Much has been written about Marcos's literary style, in particular its poetic nature and his use of humor, especially irony. He generally appears to prefer indirect expression, and his writings often take the form of fables or allegorical children's stories, though some are more earthy and direct. In a January 2003 letter to Euskadi Ta Askatasuna (the Basque ETA separatist group) titled "I Shit on All the Revolutionary Vanguards of This Planet", Marcos wrote, "We teach [children of the EZLN] that there are as many words as colors and that there are so many thoughts because within them is the world where words are born...And we teach them to speak with the truth, that is to say, to speak with their hearts."

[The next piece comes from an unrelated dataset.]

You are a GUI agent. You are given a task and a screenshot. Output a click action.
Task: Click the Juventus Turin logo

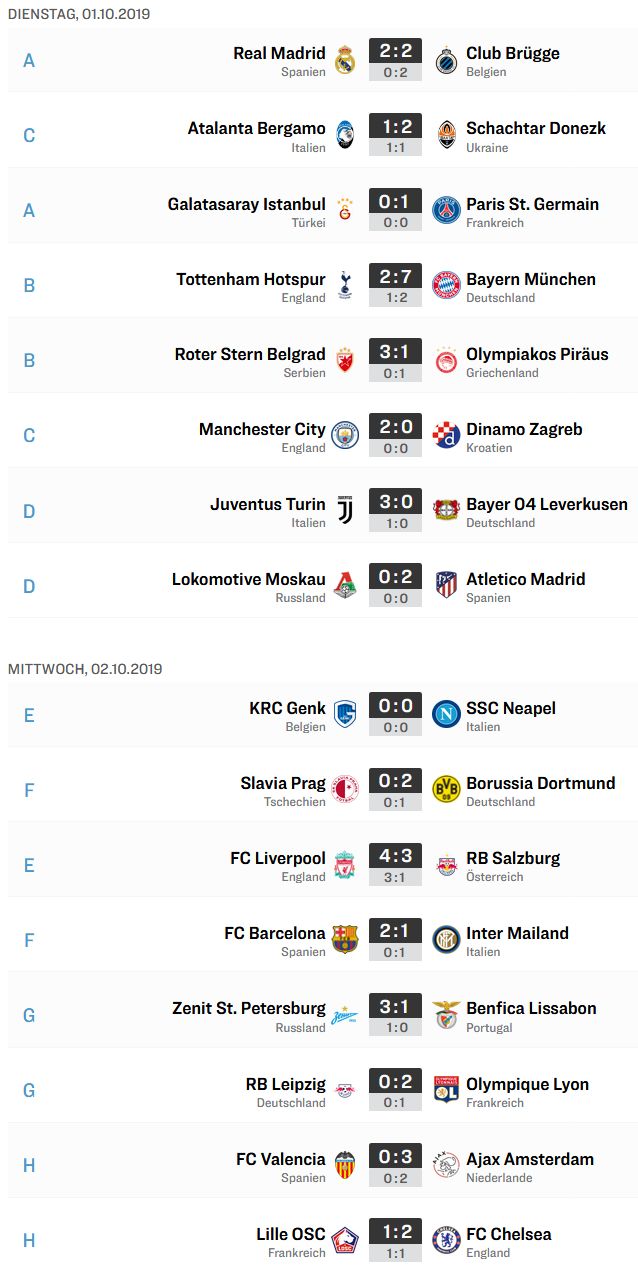coord(345,511)
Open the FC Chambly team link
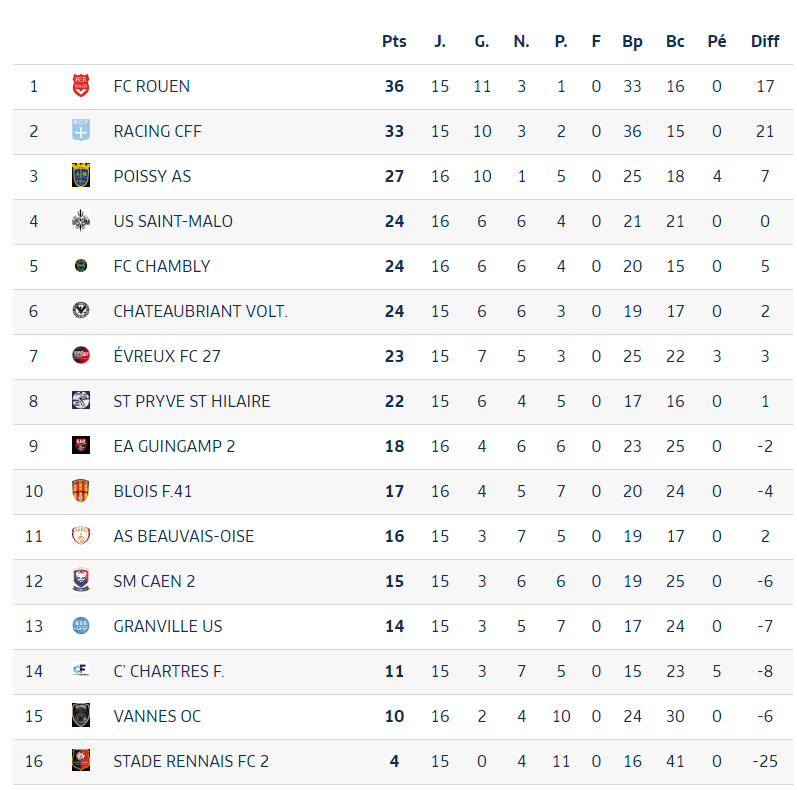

La Historia de los Colores (The Story of Colors) is on the surface a children's story, and is one of Marcos's most-read books. Based on a Mayan creation myth, it teaches tolerance and respect for diversity. The book's English translation was to be published with support from the U.S. National Endowment for the Arts, but in 1999 the grant was abruptly canceled after a reporter brought the book's content and authorship to NEA chairman William J. Ivey's attention. The Lannan Foundation stepped in and provided support after the NEA withdrew.

In 2005, Marcos wrote the detective story The Uncomfortable Dead with the whodunit writer Paco Ignacio Taibo II. This crime novel bears "a pro-ecology, pro-democracy, anti-discriminatory (racial, gender, and sexual orientation), anti-neoliberal globalization, and anti-capitalist" message.

Some of Marcos's works that best articulate his political philosophy include "The Fourth World War Has Begun" (1997), alternatively titled "Seven Loose Pieces of The Global Jigsaw Puzzle"; "The Fourth World War" (1999); The Sixth Declaration of the Lacandon Jungle (2005); the four-part "Zapatistas and the Other: The Pedestrians of History" (2006); and Marcos's presentations in Critical Thought in the Face of the Capitalist Hydra and The Zapatistas’ Dignified Rage: Final Public Speeches of Subcommander Marcos.  Marcos's literary output serves a political purpose, and even performs a combative function, as suggested in a 2002 book titled Our Word is Our Weapon, a compilation of his articles, poems, speeches, and letters.

Fourth World War
Marcos has written an essay in which he claims that neoliberalism and globalization constitute the "Fourth World War". He termed the Cold War the "Third World War". In this piece, Marcos compares and contrasts the Third World War (the Cold War) with the Fourth World War, which he says is the new type of war we find ourselves in now: "If the Third World War saw the confrontation of capitalism and socialism on various terrains and with varying degrees of intensity, the fourth will be played out between large financial centers, on a global scale, and at a tremendous and constant intensity." He goes on to claim that economic globalization has caused devastation through financial policies:

Toward the end of the Cold War, capitalism created a military horror: the neutron bomb, a weapon that destroys life while leaving buildings intact. During the Fourth World War, however, a new wonder has been discovered: the financial bomb. Unlike those dropped on Hiroshima and Nagasaki, this new bomb not only destroys the polis (here, the nation), imposing death, terror, and misery on those who live there, but also transforms its target into just another piece in the puzzle of economic globalization.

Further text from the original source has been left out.